Control Logic: The hardware responsible for generating the control signals that direct the datapath elements. These signals tell the datapath what operations to perform and how to route the data according to the instruction being executed.

Single-Cycle Microarchitecture: From the Ground Up (Review)

Last lecture, we built a single-cycle MIPS processor microarchitecture. Let’s revisit its structure and the principles we used.

Single-Cycle MIPS Datapath Review

The single-cycle MIPS datapath we designed included components like the Program Counter (PC), Instruction Memory, Register File, ALU, Data Memory, sign extension units, and various multiplexers to route data. For instance, instructions are fetched from memory, registers are read, the ALU performs computations or address calculations, memory is accessed for loads/stores, and results are written back to the register file.

In this single-cycle design, all these operations for a given instruction happen in one continuous flow through the combinational logic within a single clock cycle. The control logic generates all the necessary signals based on the instruction to enable this entire flow in one go.

Evaluating the Single-Cycle Microarchitecture

Now, let’s critically evaluate the single-cycle design we built. Is it a good design? When is it good, and when is it bad? How can we design something better?

Performance Analysis Basics (Recap)

To evaluate microarchitectures quantitatively, we use performance metrics. The execution time of a program is fundamentally determined by:

Execution Time = (Number of Instructions) × (Average Cycles Per Instruction) × (Clock Cycle Time)

Number of Instructions (N): The count of dynamic instructions executed by the program. This is largely determined by the ISA and the compiler.
Cycles Per Instruction (CPI): The average number of machine clock cycles required to execute one instruction. This is heavily influenced by the microarchitecture.
Clock Cycle Time (T): The duration of one machine clock cycle, typically limited by the longest combinational path in the hardware (the critical path). This is a microarchitectural design parameter, limited by the technology and design.

Analyzing the Single-Cycle Microarchitecture’s Performance

Let’s apply this framework to the single-cycle design.

CPI: In a single-cycle microarchitecture, by definition, every instruction takes exactly 1 clock cycle to complete. So, CPI is strictly 1.
Clock Cycle Time (T): Since all instruction processing must complete within one cycle, the clock cycle time is determined by the delay of the slowest instruction through the combinational logic of the datapath. This is the critical path.

Identifying the Slowest Instruction (Critical Path Analysis)

To find the clock cycle time, we need to determine the critical path. The critical path is the longest delay path through the combinational logic, from a state element output to a state element input, within one clock cycle. For our single-cycle MIPS datapath, the critical path for each instruction type involves traversing different components (Instruction Memory, Register File, ALU, Data Memory, etc.).

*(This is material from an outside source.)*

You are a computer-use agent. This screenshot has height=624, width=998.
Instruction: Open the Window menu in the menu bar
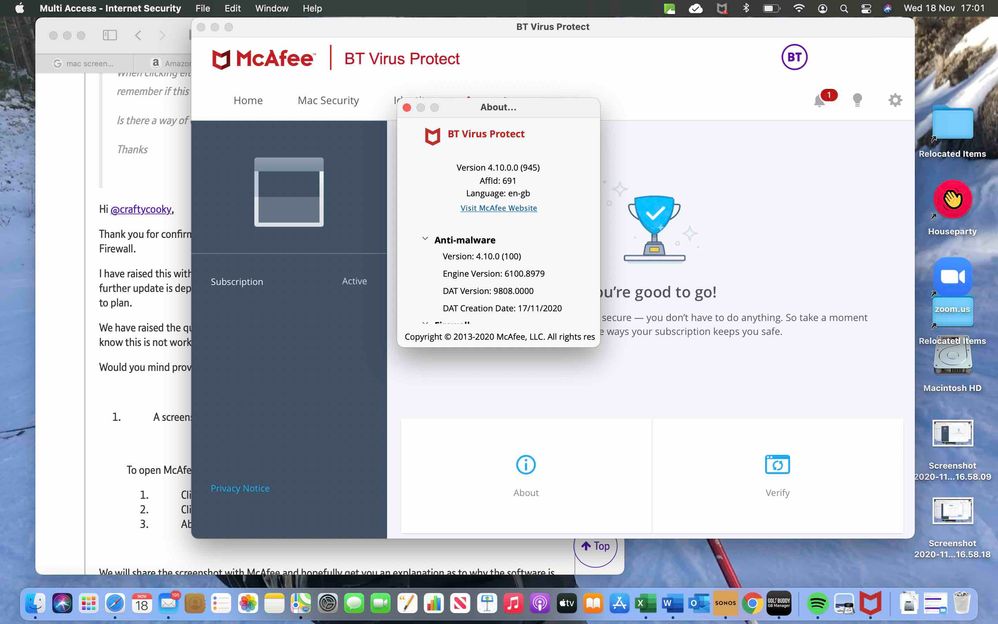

Let’s use the component delays we assumed last lecture:

Memory (read/write): 200 ps
ALU/Adders: 100 ps
Register File (read/write): 50 ps
Other logic/wires: 0 ps (idealized)

Tracing the critical path for different instruction types:

Based on these component delays, the longest path is 600 ps for the Load Word (LW) instruction. Therefore, the clock cycle time (T) for this single-cycle microarchitecture must be at least 600 ps. This means all instructions, even a simple Jump (200 ps), must take a full 600 ps clock cycle to complete.

Impact of Control Logic on Critical Path

While our simple model assumes control logic has zero delay, in reality, the time it takes to generate control signals can also contribute to the critical path, especially if the control logic is complex or involves accessing slower components like a control store memory (as in some historical microprogrammed designs).

The Real World: Memory is Slow!

Our assumption of 200 ps for memory access is highly optimistic for realistic main memory. If memory access sometimes takes significantly longer (e.g., 150 nanoseconds), this fundamentally dictates the clock cycle time.

If memory access takes 150 nanoseconds (150,000 picoseconds) and a Load instruction is on the critical path, the clock cycle would need to be at least 150 ns + other delays. This means a simple register-to-register addition or a jump instruction would also take over 150 nanoseconds to complete, which is extremely inefficient compared to how fast an ALU operation or PC update could actually be performed.

Furthermore, if an instruction requires multiple memory accesses (like an indirect load or complex string operations), a single-cycle design would need multiple memory ports and parallel data paths, adding significant hardware complexity and still being limited by the slowest access time.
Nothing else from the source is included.